Advisory boards currently play a central role in the survival of startups by facilitating mentoring, networking, and a legitimizing platform for raising capital. One of their most crucial roles is that of validating the startup and its founders towards potential investors. While the importance of advisory boards is well studied, advisory board practices are still considered “black boxes” by the literature (Weber, 2017). Additionally, recent research shows that women face disadvantages when trying to finance their companies (Kanze et al., 2020, 2017; Balachandra et al., 2019). Gendered practices and finance decisions that occur within advisory boards have not yet been studied in depth. To study the internal processes and practice of advisory boards, I am participating closely with a group of advisory boards in the Chilean startup context as an observing participant using practice theory as a theory and methodology. 
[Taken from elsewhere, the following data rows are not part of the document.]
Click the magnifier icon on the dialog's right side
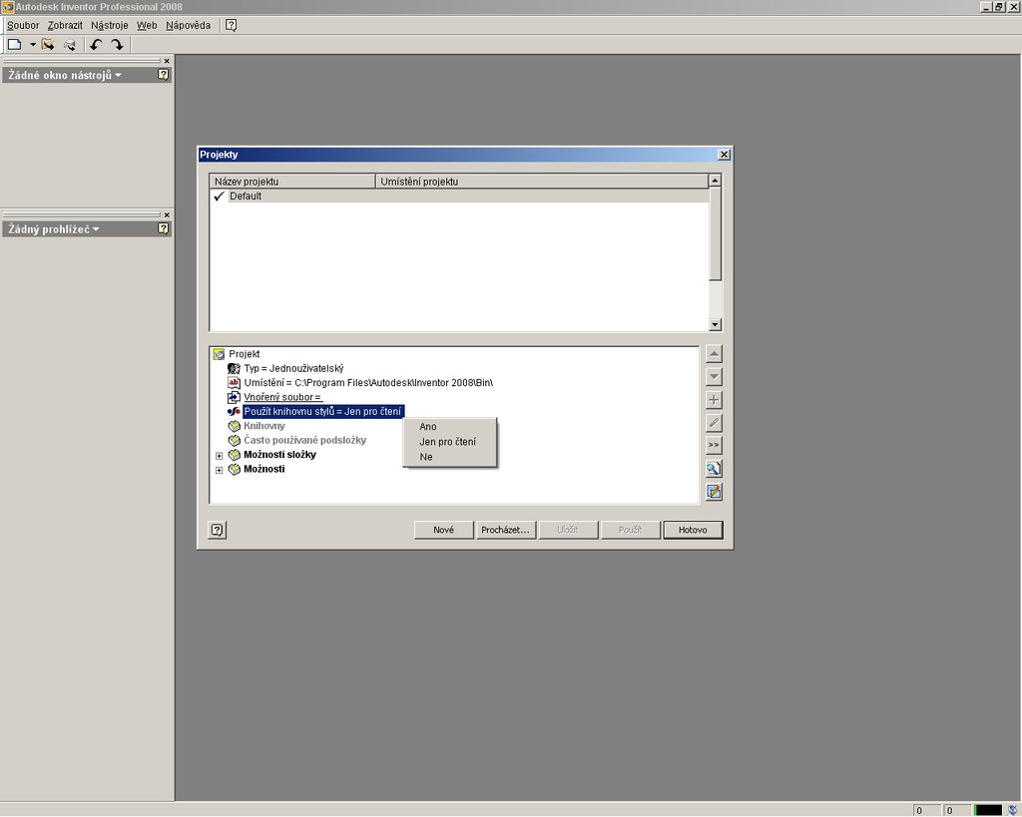Screen dimensions: 1022x817 [714, 469]
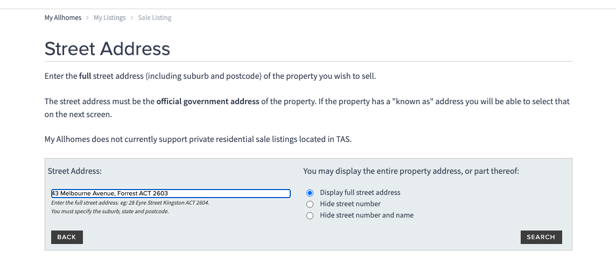Click the chevron after My Allhomes

point(88,18)
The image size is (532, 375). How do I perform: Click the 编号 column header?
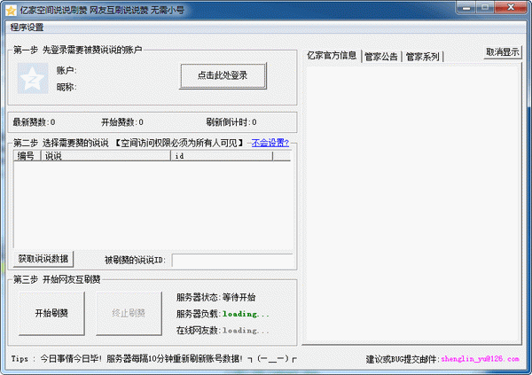click(27, 156)
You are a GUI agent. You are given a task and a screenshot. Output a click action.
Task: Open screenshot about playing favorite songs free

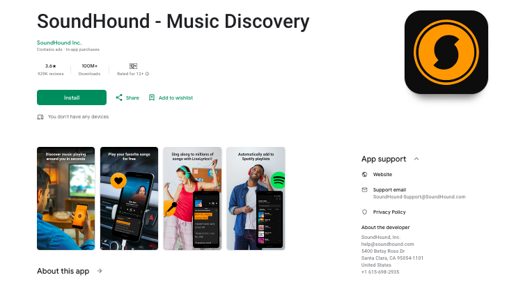coord(129,198)
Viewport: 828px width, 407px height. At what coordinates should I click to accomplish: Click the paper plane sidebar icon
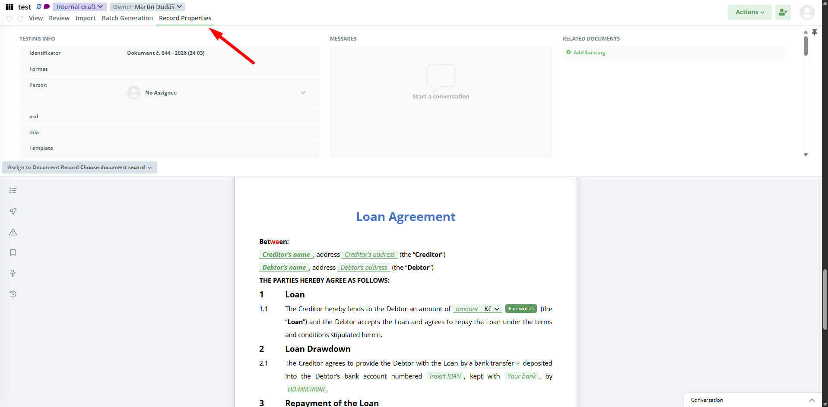click(x=13, y=211)
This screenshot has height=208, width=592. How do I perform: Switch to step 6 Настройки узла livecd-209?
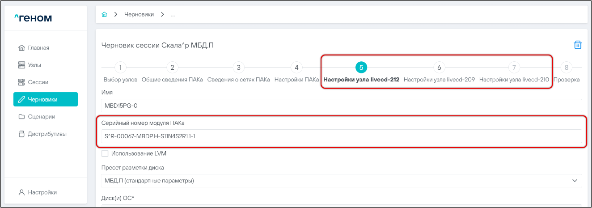pyautogui.click(x=439, y=68)
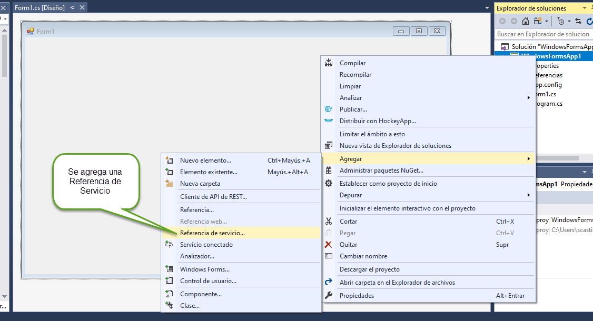Image resolution: width=593 pixels, height=321 pixels.
Task: Select Referencia de servicio... menu entry
Action: click(212, 233)

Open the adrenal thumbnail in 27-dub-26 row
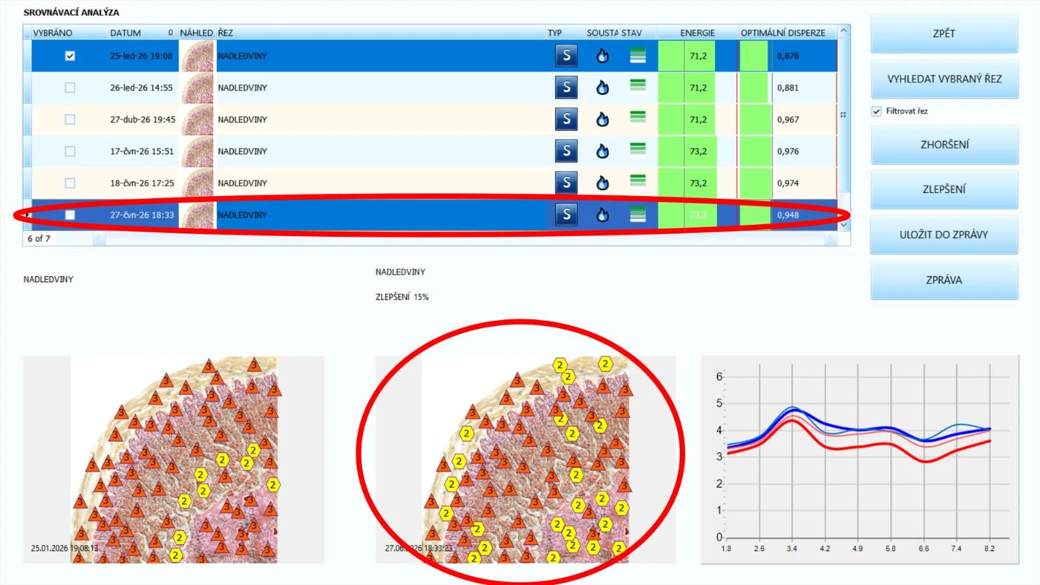point(197,119)
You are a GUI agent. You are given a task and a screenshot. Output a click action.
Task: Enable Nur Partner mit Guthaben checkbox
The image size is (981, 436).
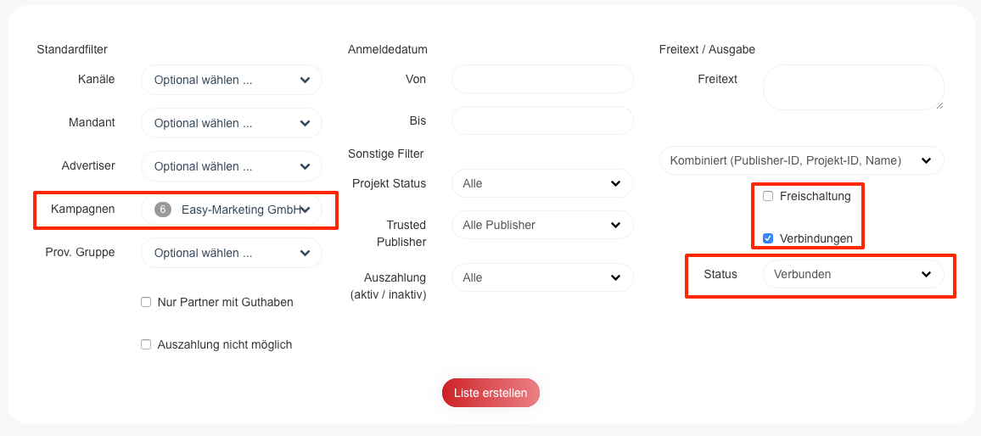pos(146,302)
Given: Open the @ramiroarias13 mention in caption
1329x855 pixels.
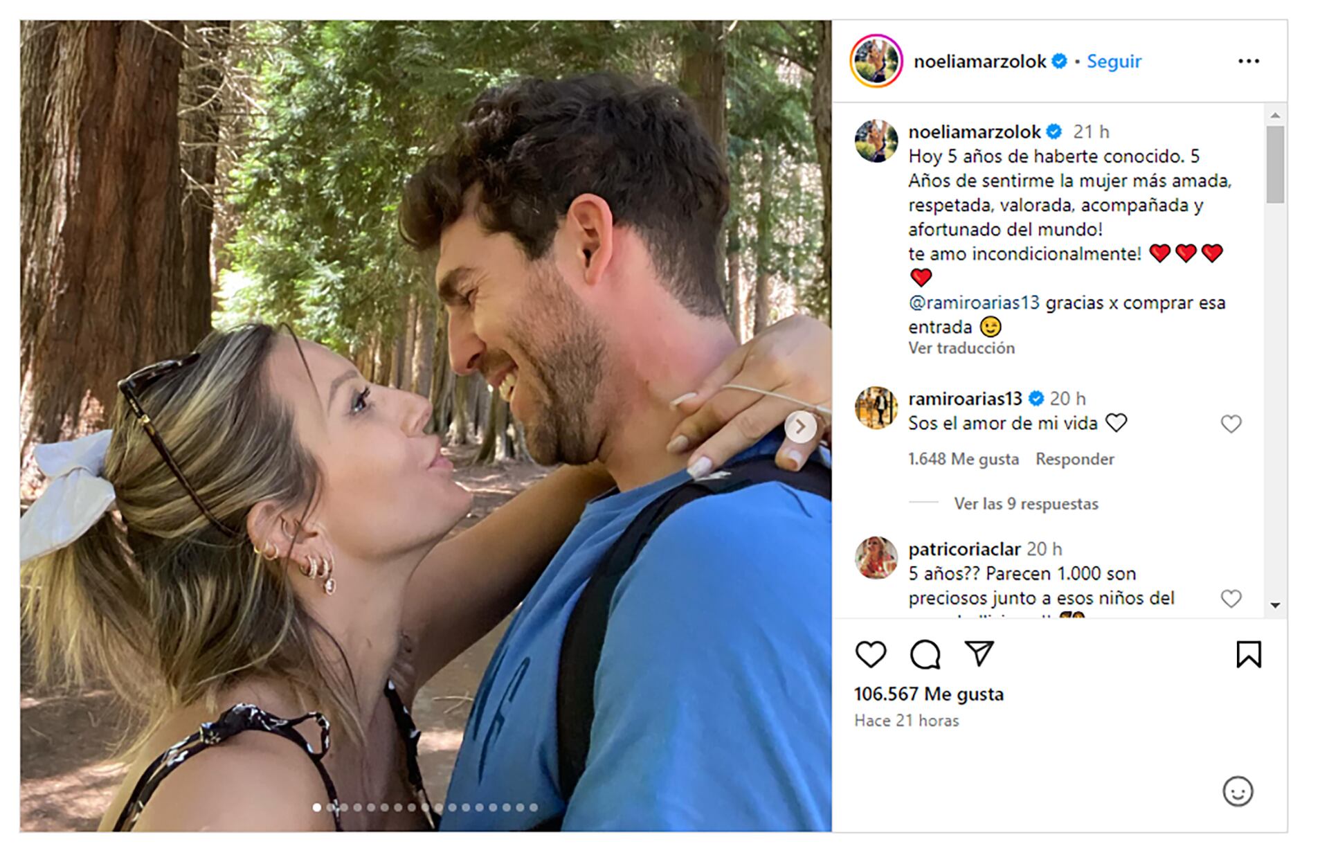Looking at the screenshot, I should pyautogui.click(x=974, y=303).
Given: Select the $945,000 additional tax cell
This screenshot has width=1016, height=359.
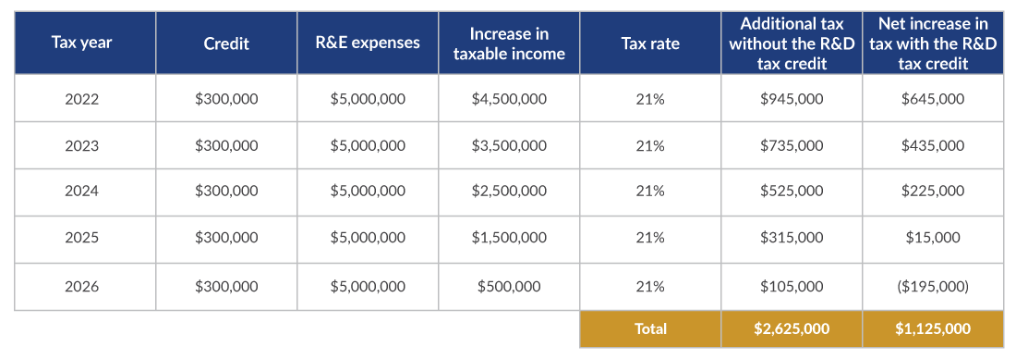Looking at the screenshot, I should tap(792, 99).
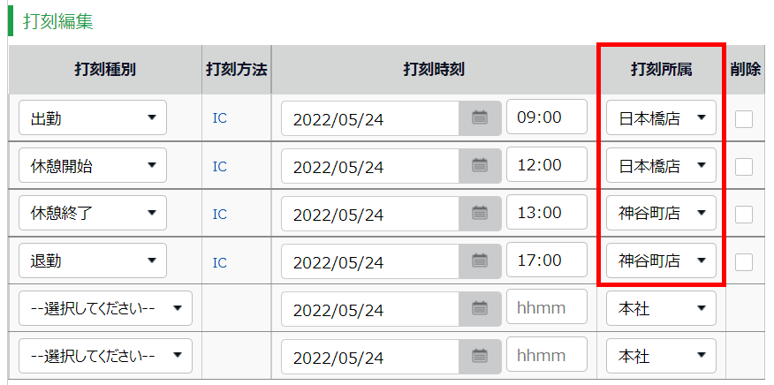
Task: Click IC link in 出勤 row
Action: 220,118
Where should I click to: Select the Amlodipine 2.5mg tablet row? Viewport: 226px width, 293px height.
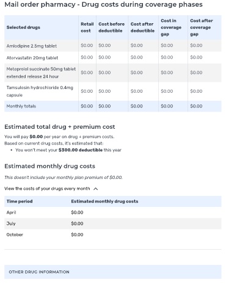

My ethnographic study aims to answer the following research question “How do advisory boards develop over time as an organizational practice?" particularly with regards to intertwined and counter acting gendered and financing practices. Access to the field will be achieved through my active participation in the Chilean startup ecosystem as both a mentor and investor. 
 

References

Balachandra, L., Briggs, T., Eddleston, K., & Brush, C. (2019). Don’t Pitch Like a Girl!: How Gender Stereotypes Influence Investor Decisions. Entrepreneurship Theory and Practice, 43(1), 116–137. https://doi.org/10.1177/1042258717728028

Balachandra, L., Fischer, K., & Brush, C. (2021). Do (women’s) words matter? The influence of gendered language in entrepreneurial pitching. Journal of Business Venturing Insights, 15, e00224. https://doi.org/10.1016/j.jbvi.2021.e00224

Kanze, D., Huang, L., Conley, M. A., & Higgins, E. T. (2018). We Ask Men to Win and Women Not to Lose: Closing the Gender Gap in Startup Funding. Academy of Management Journal, 61(2), 586–614. https://doi.org/10.5465/amj.2016.1215}

Weber, E. (2017). Advisory boards in startups: Investigating the roles of Advisory Boards in German technology-based startups. Springer Fachmedien Wiesbaden.